* Begin Source passage *
That album title refers to an inner-city variant of Gulf War or Post-Traumatic Stress Syndrome, an affliction of which the hyphy movement is but an effect. Getting hyphy, T-Kash explains, is a "release" from the pressures of "growing up in a community full of drug use and violence," further adversely affected by "government politics ... city politics ... police brutality ...." The list goes on.
The problems don't start and end with the scraper contingent, he insists. Often, academia is a case of "the blind leading the blind"; similarly, hip-hop elitists project a "more conscious than thou" attitude. And while it may be hard out here for a pimp, it's not easy being a politically aware rapper either: "How many corporations really want to see us get our message across?" he ponders. "Honestly, there's a lot of cons" to conscious hip-hop it can be "just as hypocritical, cliquish, bitter, and redundant" as so-called unconscious rap.
* End Source passage *
* Begin Raw data *
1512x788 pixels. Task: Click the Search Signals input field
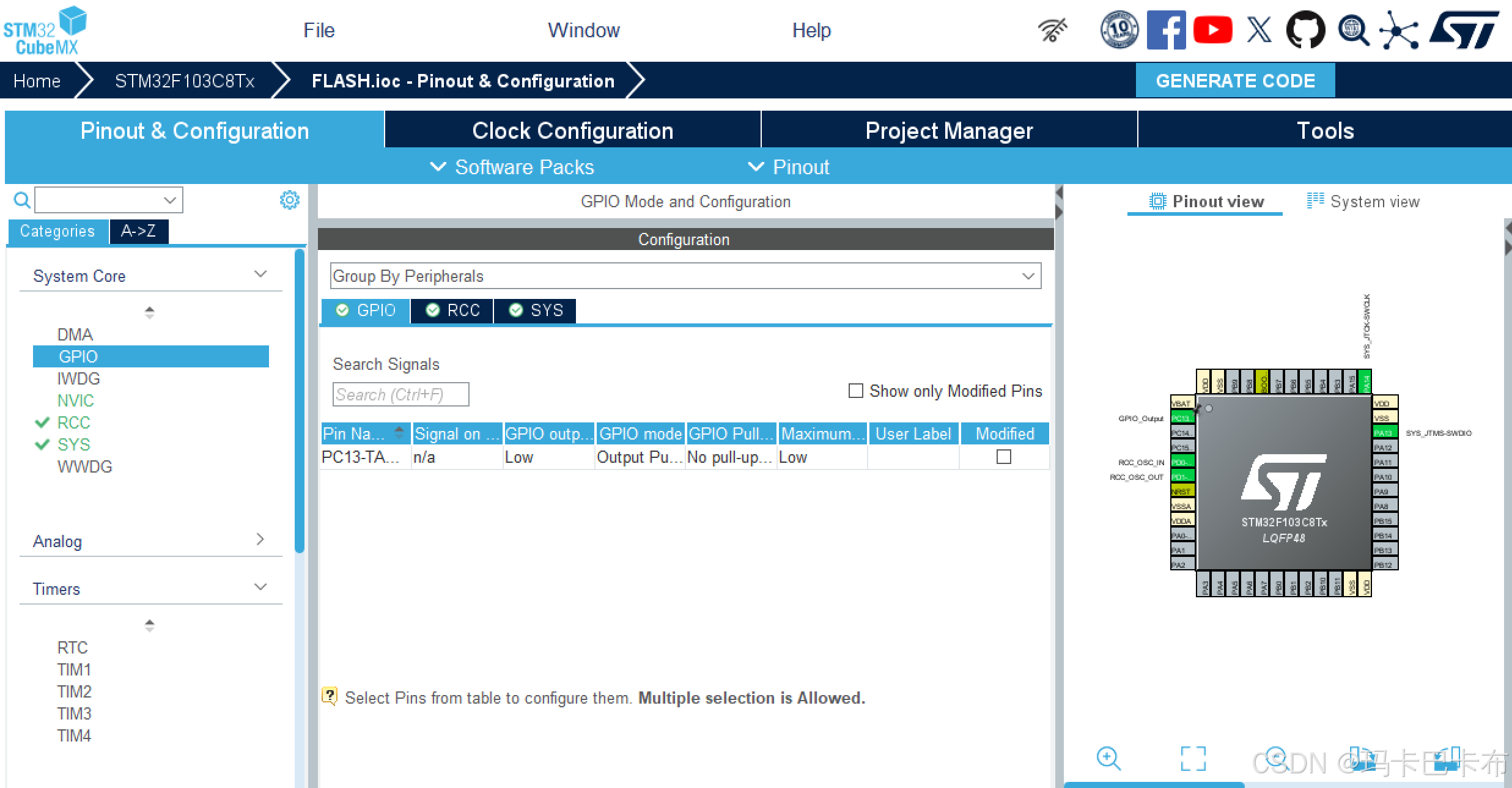pos(400,394)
* End Raw data *
Write the next part of the passage about T-Kash and the hyphy movement, starting right after its last sentence. The material is unrelated to the passage about T-Kash and the hyphy movement.

__Task result__
For all his rebellious rhetoric, you might think T-Kash would be an overly dour kind of fellow. Yet a sense of irony and humor pervades both his music and his personality. "We have to make humor of situations to be able to digest them," he explains. And though he represents a viable alternative to the mind-numbing exhortations of the Thizz Nation, Kash doesn't necessarily see himself as the antithesis of hyphy. "I'm anti-oppression. I'm anti-negativity," he clarifies, noting that he's often supported hyphy artists by giving them exposure on the airwaves. While he appreciates the national attention hyphy has brought to the local scene, he feels it doesn't necessarily represents the entire spectrum of the region's artistic talent: "I want the Bay Area hip-hop movement; I don't necessarily want the hyphy movement," he concludes. After all, when the thizz wears off, the conditions that created Turf War Syndrome remain.